The full letter can be downloaded here.
In summary, our concerns are that:
- Important information is missing from the draft Local Plan, making it impossible to give a fully considered response.
- Information has been presented in a way that appears designed to prejudice the consultation responses and is not presented in an even-handed manner.
- There are significant inconsistencies between the documents; information in the Evidence Base does not support other claims made in the Plan.
- Key elements of the Plan are inaccurate.
- The Plan includes a lot of jargon and acronyms, which reduces the potential for public engagement and understanding.
- The questions within the consultation itself are poorly drafted and full of planning speak. They appear to be designed to put the general public off responding, rather than to encourage positive engagement.
- With more than 65 documents to review, many of which are several hundred pages in length, the sheer volume of information is overwhelming and off-putting and reduces the potential for meaningful public engagement.
- Important documents have been added to the Evidence Base, weeks after the consultation started.
- Maps are of such poor quality that key information cannot be read and some maps are incorrect.
- Comments in the Plan and supporting documents give the impression that the authors do not know Enfield, which undermines confidence in the Plan. For example, the Growth Topic Paper says the University of Middlesex campus is located in Trent Park, which it vacated in 2012.
- The Plan includes misinformation e.g. the London National Park City Foundation have written to Enfield Council to say that references made to them in the Plan about the Foundation’s aims and objectives are “incorrect” and “misleading“.
- Frequently referring to the London National Park City Foundation in the Plan, without first seeking the charity’s approval is troubling.
These are just a few examples of some of the issues we have encountered so far whilst attempting to write a considered response to the Local Plan consultation. We have identified many more issues than the examples given in our letter.
We believe that the extent and nature of this misinformation goes far beyond what might be considered reasonable ‘human error’ and calls into question the validity of both the Plan and the consultation.
In our letter we also expressed our concern about the council’s response to a letter sent to them by the London National Park City Foundation, which was reported by Enfield Dispatch here (Environmental charity slams council’s ‘misleading’ Green Belt rationale).
The council said in its response that “We reject any suggestion we have linked the National Park City concept with the draft Enfield Local Plan preferred option … “.
The council’s public response is nothing short of extraordinary and seems to us to be highly misleading. The council has clearly linked the National Park City concept with its preferred option in the draft Plan.
Furthermore, the council’s claim that unless the Green Belt is built on, people will be packed “into small units in dense towers with a lack of access to open space and supporting infrastructure” is inaccurate and misleading. The use of emotive language appears to be an attempt to scaremonger. It is notable that even the Plan itself contradicts this claim, as it states that tall buildings are not the only solution to delivering high quantities of housing and refers to the benefits of viable alternatives.

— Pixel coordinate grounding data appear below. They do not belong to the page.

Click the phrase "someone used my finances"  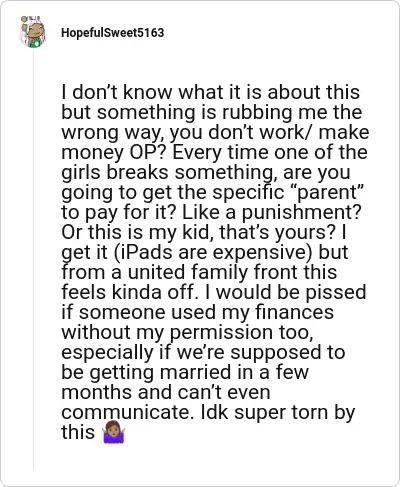[x=206, y=312]
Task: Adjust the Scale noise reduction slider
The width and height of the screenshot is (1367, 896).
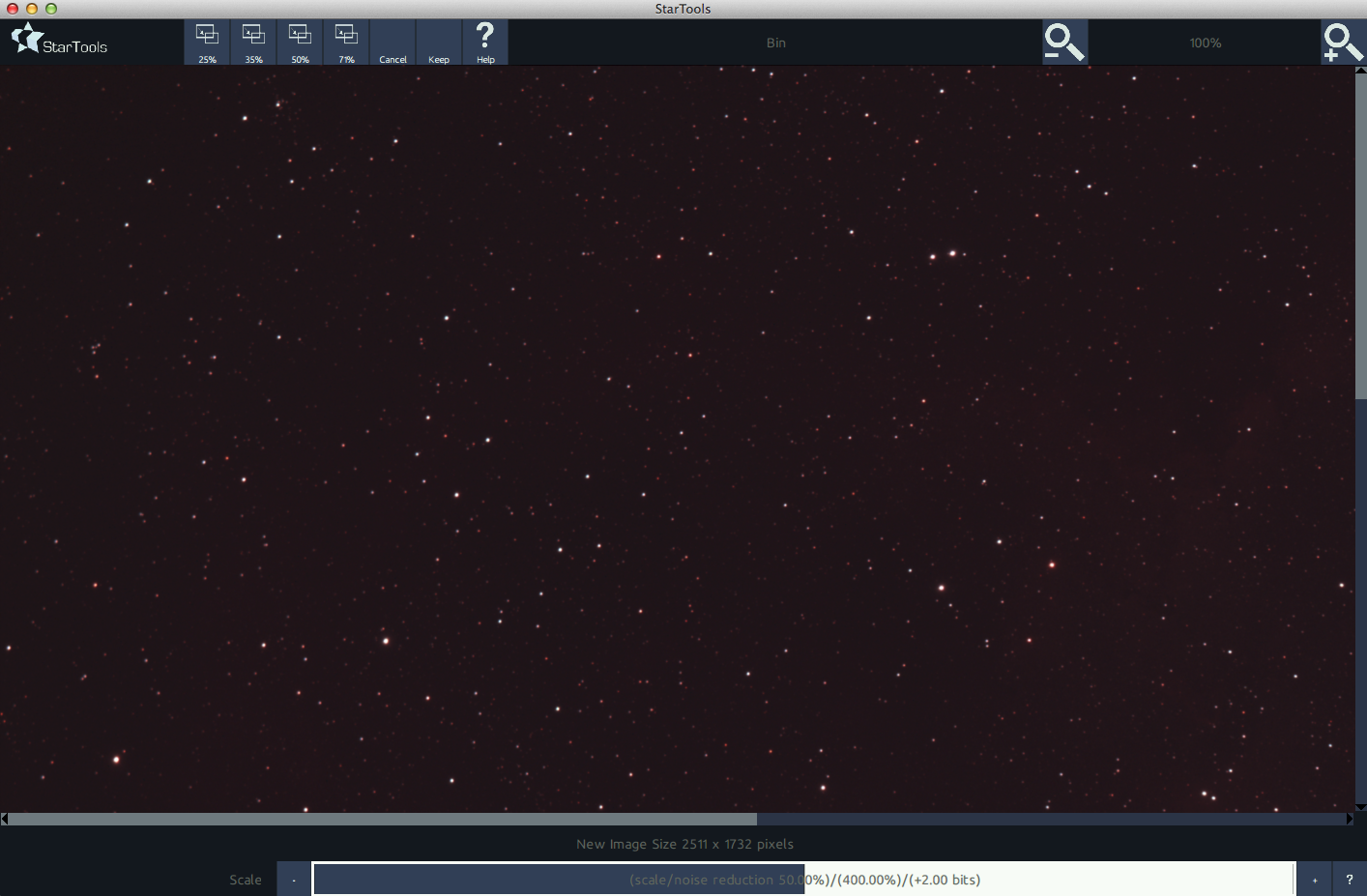Action: point(802,879)
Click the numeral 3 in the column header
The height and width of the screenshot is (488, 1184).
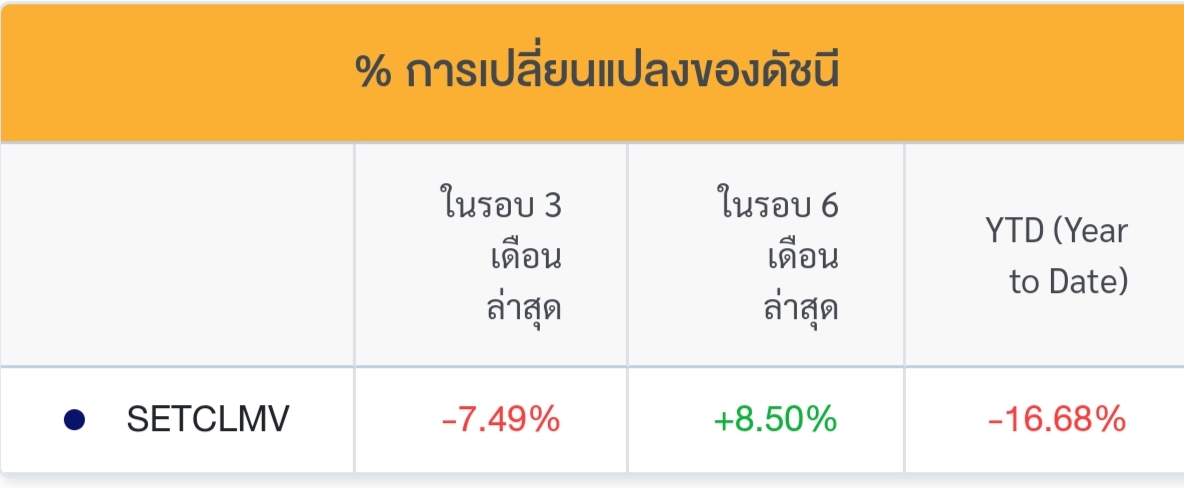(x=551, y=206)
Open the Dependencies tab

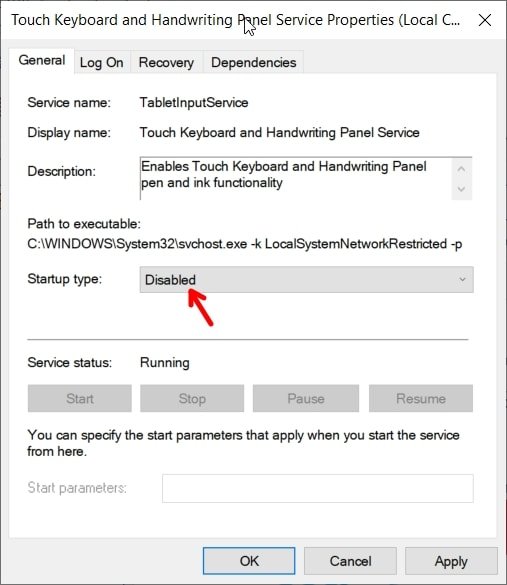253,62
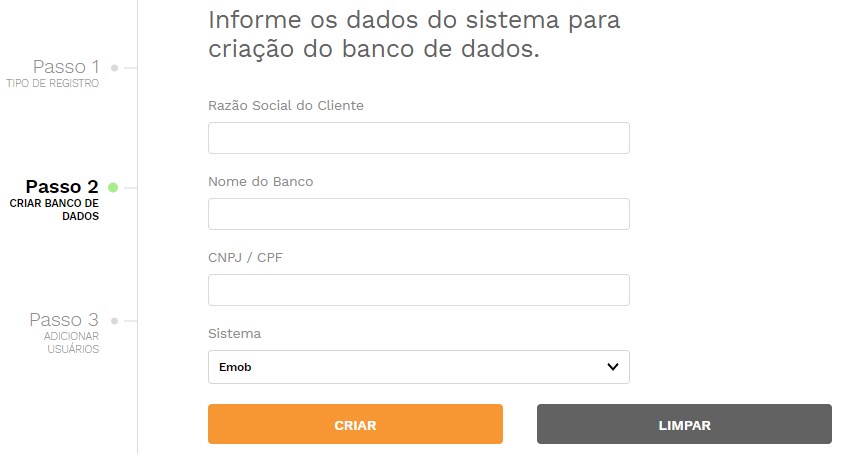
Task: Go to the Passo 1 step
Action: (66, 67)
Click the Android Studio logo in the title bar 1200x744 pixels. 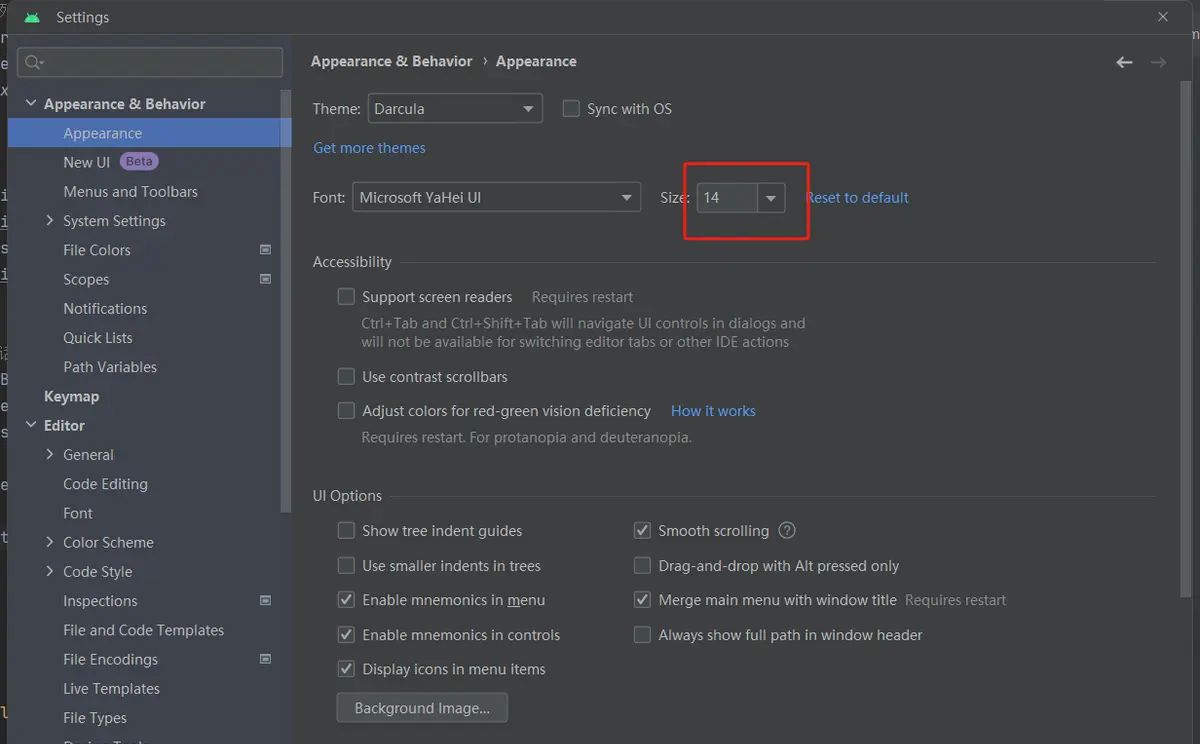pos(33,16)
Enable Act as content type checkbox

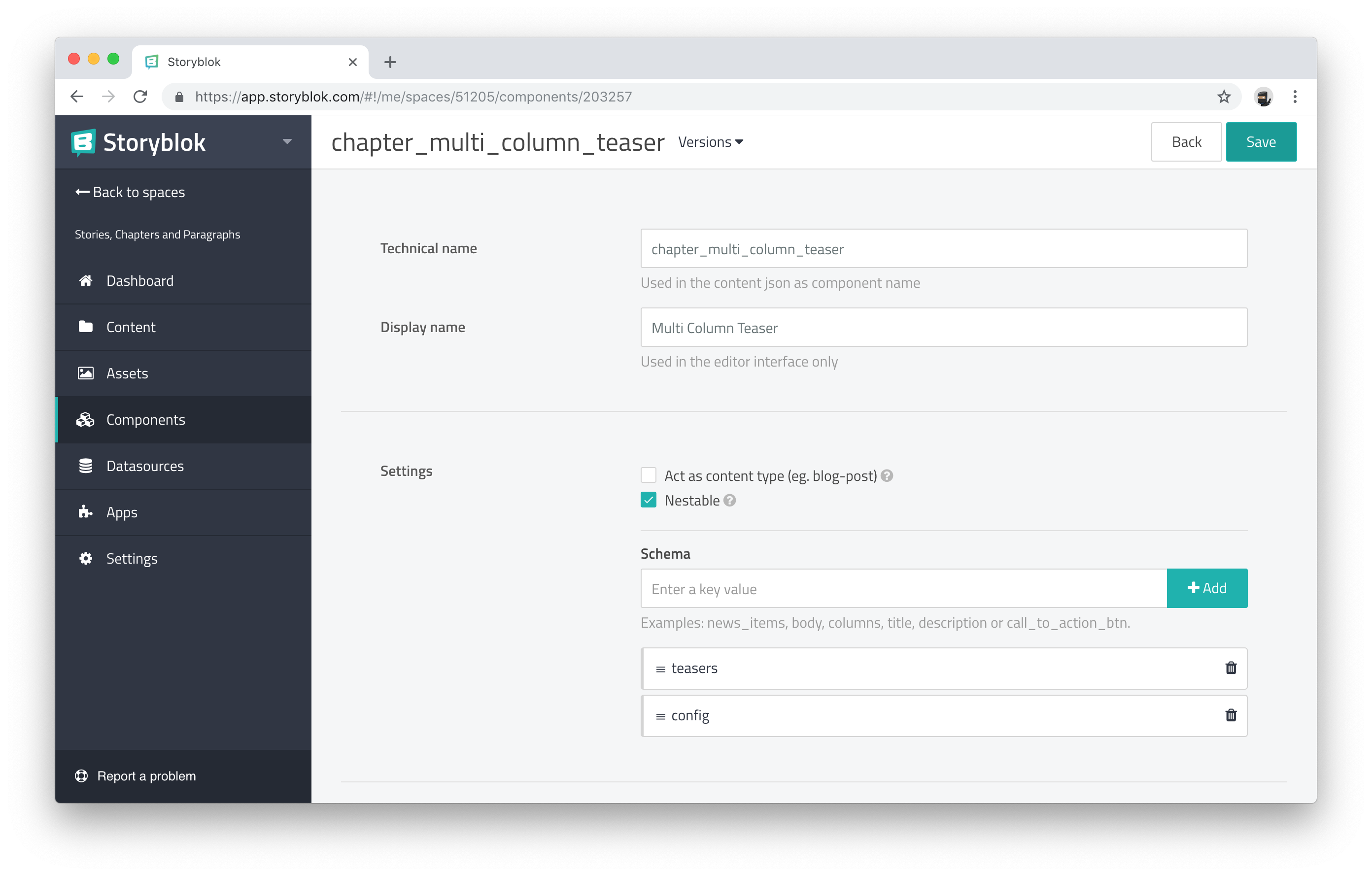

In short, the council’s public response to the letter from the London National Park City Foundation appears to be an attempt to distort reality, mislead the public and prejudice the consultation process.
The nature and extent of the issues we have encountered are serious, and it is our firm opinion that the Local Plan consultation documents in their current form are not fit for purpose.
It is also our opinion that the consultation is not being conducted positively and in good faith and is being managed in order to achieve the council’s desired outcome.